Many other long road trips come to mind, too: DC to Florida to New Orleans and back; DC to Maine and back; DC to South Dakota and back; San Francisco to Montana…to stay. I wish I had a giant map of everything to mark where I’ve been and add photos and notes. I bet there’s an app…
But that’s all memories of moving along the blacktop myself, going somewhere. Here, I am stationary. I am the rock being passed by the stream. From my house, I can both see and hear the traffic. What fascinates me is what I might deduce about human nature based on traffic patterns. Which are the busiest times of day, and what days of the week, up there on the highway, and is that related to typical work schedules, bars closing, football games, and other predictable events?Are there days or times when semis roll by more frequently than others and is that related to laws governing their road time? Do the birds care about the noise?
In the winter, I can tell the road conditions by watching how slowly the traffic is crawling up there. I can often see the green flashers on the snowplows creating domes of blinking light that refract through the snowplow cloud. Sometimes it’s so slick the semis have their hazards on, and I can see that, too. Springtime with rain, cloud wakes follow trucks as their tires hash droplets off the pavement into a wet miasma.
At night, I can sometimes guess the weather by how the engines sound, how loud they are against a low or thick cloud cover vs. open sky, and how much wet tire noise there seems to be. I’m not expert at this yet. I also spend a lot of time pondering what exactly makes the sounds I hear. I know there’s engine noise, but also…wind against a grill? Wheels whipping the pavement? Words I use to describe those sounds: whirr-whine, air-howl, growl-breath. I also hear grating air brakes, flapping tarp corners, tires thripping along on rumble strips.

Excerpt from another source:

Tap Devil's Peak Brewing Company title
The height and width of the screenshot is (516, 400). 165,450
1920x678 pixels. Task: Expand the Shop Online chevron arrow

The other night I woke up at 2 am because it was raining, so I recorded that, and got a couple of vehicles in the mix too, a car at :16 and a truck at :40. It’s all rather soothing.
One of my favorite college-era movies was Singles, with its fantastic soundtrack and lots of great actors not much older than me, living the young adult life I coveted. In this film, Matt Dillon’s character is dating Bridget Fonda’s character. He’s kind of a jerk, so she breaks up with him. He tries to get her back by describing how he used to live by the airport, and it was so noisy nobody would come to his cookouts, but then he moved and he missed the noise. Then he tells her that he misses her. She’s the noise. And I wonder, if I moved from my disco-era townhouse, would I miss my interstate and its noise?
Don’t miss Interstate Love Song by Stone Temple Pilots. So good.
just kidding, my mom never drove that slow
Answer: Monday morning, followed by Tuesday morning, in this pattern through Sunday, the quietest morning. But Sunday is also the day they heave railcars together over at the railyard, and that’s an extremely loud activity.
They don’t seem to. And that’s not a human nature question. I’m just interested.